Any router with a modem inside ...like dsl or cable greatly limits your selection of routers. A router with dd-wrt or other third party software is the normal recommendation but if you need dsl then it is going to be tough. If a by a cisco router you mean a commercial router that is going to be expensive. Again you need the DSL interface card but even harder is the security license that allows you run VPN. Cisco packages this with their firewall IOS images. These tend to be kinda high cost if you obtain them legally.

I would first see if you can somehow run your current router as a bridge so you can eliminate the need for a dsl modem in a router.

At that point you can look at a dd-wrt based solution or many of the small firewalls you can obtain that have vpn abilities.
 


Thanks - it seems like needing a specific license rules out the cheap cisco routers on eBay. We don't need DSL in the router. Our current DSL modem is in bridge mode with our Asus NT-16 router.

Minimally we are looking for a dual WAN router with VPN client support like we get with the Asus NT-16.

I suspect duplicating our setup with another DSL modem and Asus router connected to a second ISP and running both of those connections through a dual WAN router might be problematic.

So we just want multiple ISP connections without having to run VPN clients on our smart phones, tablets, laptops, etc. Is this an unusual setup?
 
Your main problem is getting a dual wan setup that can run both DSL and VPN.

There are only a tiny handful of consumer grade routers that can even run dual wan. Almost none of these have DSL. I think I know of 1. When you add the requirement to have the ability to run a vpn client on the router you are looking for a device that likely doesn't exist....well at a affordable price.

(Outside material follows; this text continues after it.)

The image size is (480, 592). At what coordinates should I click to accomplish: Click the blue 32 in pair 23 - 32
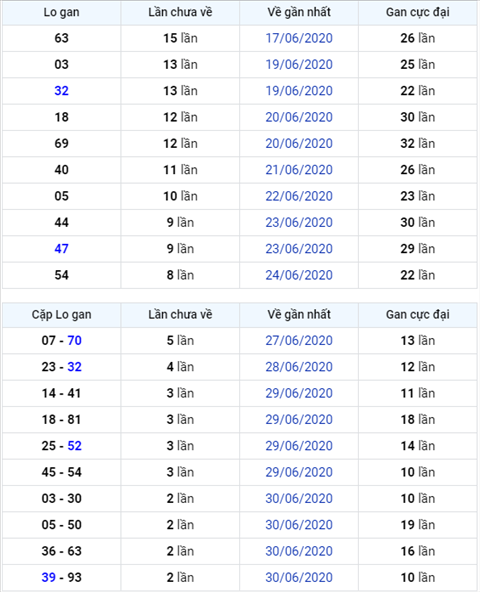point(74,367)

I suppose you could get another router just like you have. So each ISP would have its own DSL VPN router. You could then get a simple dual wan router and let it select between the 2 DSL devices. It would not even know there was a VPN involved.

You technically wouldn't even need a dual wan router if your end users were willing to detect a ISP outage. You could set the main router at say 192.168.1.1 and the second router at 192.168.1.2 and when it goes down the users would just change the default gateway on their machine to 192.168.1.2. That is all the dual wan router really is doing.